Before the discovery of the Dead Sea Scrolls in the late 1940s, the earliest extant biblical manuscripts came from the Greek translation of the Hebrew Bible known as the Septuagint, and the pages exhibited here from the Chester Beatty Numbers and Deuteronomy Codex was regarded as the oldest extant manuscript of any bible. That accolade has now passed to other manuscripts but this codex, dating from the middle of the second century C.E. (or at the very latest the beginning of the third century), is still the most extensive second-century Christian codex. It is of great interest for providing evidence of the transition from roll to codex and is among the earliest examples in the world of the codex form of book production. It is possibly the earliest book to have page numbers, which are clearly visible written in Greek letters on the folios shown.
The portion of the text shown here is Deuteronomy 4:6-23. Analysis suggests that the scribe copied the biblical text from two different rolls, as the textual characteristics of Numbers are quite different from those of Deuteronomy. The exemplars were probably of varying dates and originated from different scribal centers. The text for Numbers largely corresponds to Codex Vaticanus but the Deuteronomy text does not; it largely agrees with the much later fifth-century Freer manuscript of Deuteronomy.
The codex originally consisted of 216 pages, of which about 100 survive. It is in a very fine hand, written by an accomplished scribe, on good-quality papyrus that has been carefully prepared so that the direction of the papyrus fibers aligns correctly on each facing page. Just as medieval scribes ensured that the hair side and flesh side of vellum manuscripts matched on each opening, so this earlier scribe has ensured that the direction of the papyrus fibers match. The elegance of the script and the generous margins mark it as a superior specimen of book production demonstrating that, even before Constantine's Edict of Toleration, a Christian community in Roman Egypt could occasionally command the services of skilled professional scribes. Several other characteristics of the manuscript point to its Christian origin, particularly the abbreviations used for the "nomina sacra" or holy names, where the abbreviation for Joshua is the same as that for Jesus
The Sayings of Jesus (Logia Jesou)
Oxford, Bodleian Library, MS. Gr. th. e. 7 (P), recto and verso
Ink on papyrus; f. 1; 140-48 x 90-95mm
Gospel of Thomas (fragment); Greek
Oxyrhynchus, Egypt; third century C.E.
Jesus says "...Raise the stone and there you shall find me, split the wood and there I am." (Logion 5)

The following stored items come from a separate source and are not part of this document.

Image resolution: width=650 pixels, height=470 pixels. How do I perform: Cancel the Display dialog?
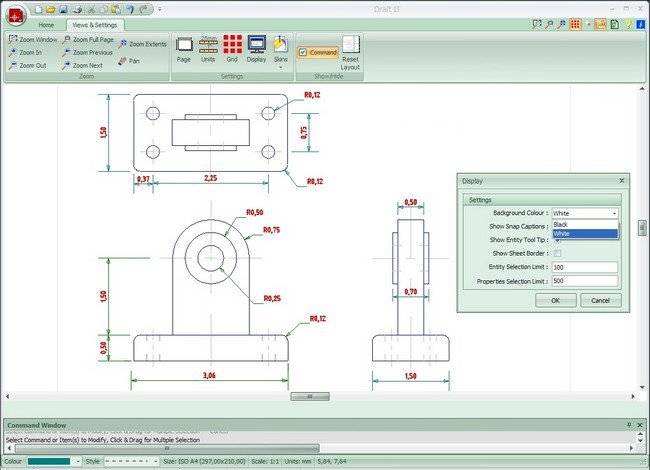(x=600, y=300)
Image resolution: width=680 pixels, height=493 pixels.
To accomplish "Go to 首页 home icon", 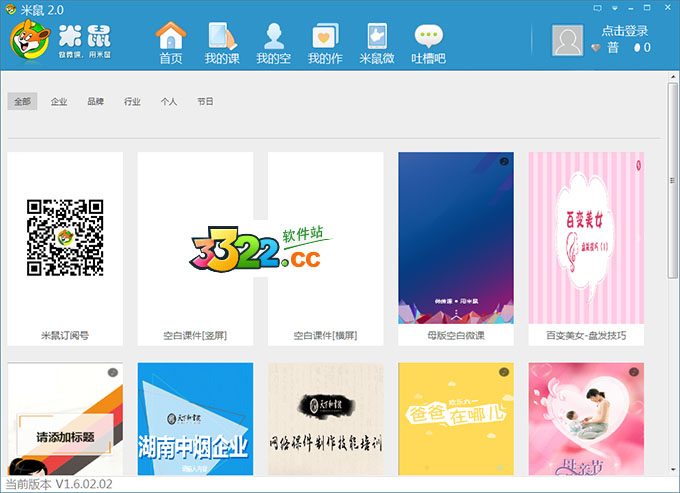I will (171, 43).
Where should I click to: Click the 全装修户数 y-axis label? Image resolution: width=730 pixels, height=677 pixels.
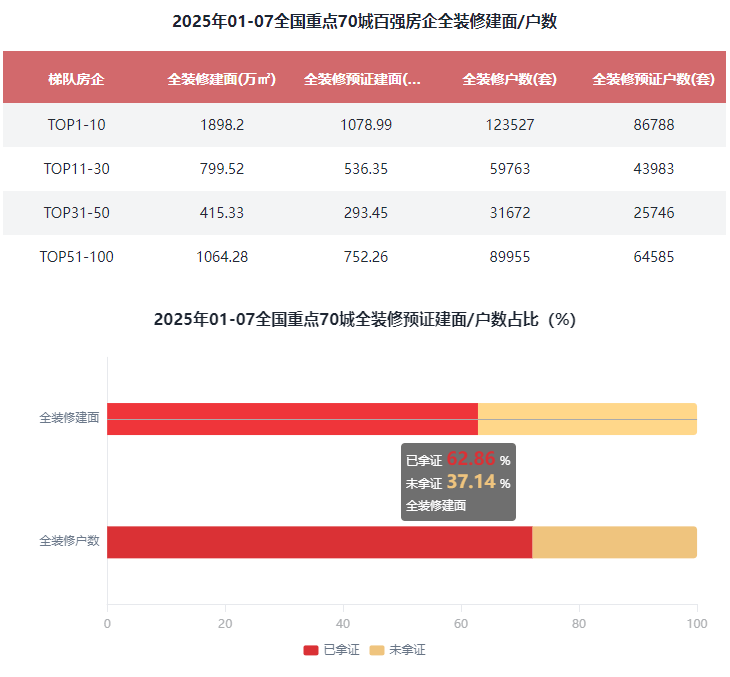[69, 541]
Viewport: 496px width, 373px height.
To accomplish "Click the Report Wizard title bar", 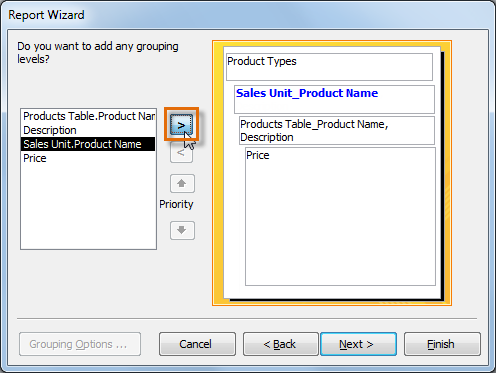I will (248, 15).

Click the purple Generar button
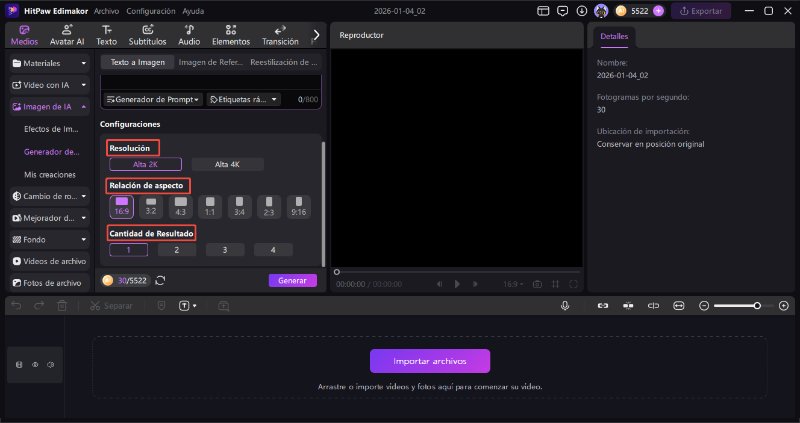(x=292, y=281)
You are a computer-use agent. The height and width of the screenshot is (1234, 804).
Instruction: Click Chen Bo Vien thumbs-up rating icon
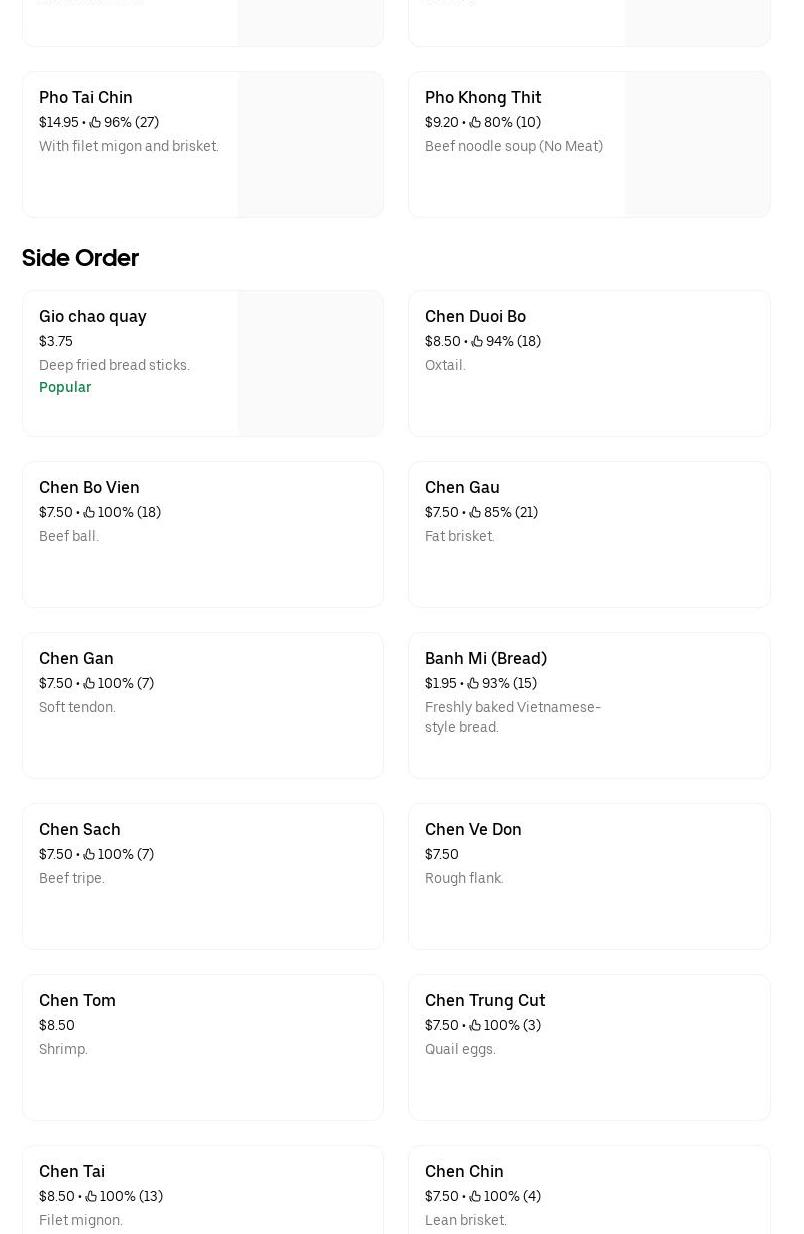point(89,512)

Every Christian must feel a shiver of excitement at the new vistas suggested by these words. They are a translation of one of the eight Greek sayings (logia) of Jesus surviving on the two sides of this papyrus. Each begins "Jesus says...," and though most of the material is duplicated in the canonical gospels, some is new or shows an unexpected turn of phrase:
Jesus says, "A prophet is not acceptable in his own country, nor does a physician work cures on those who know him." (Logion 6)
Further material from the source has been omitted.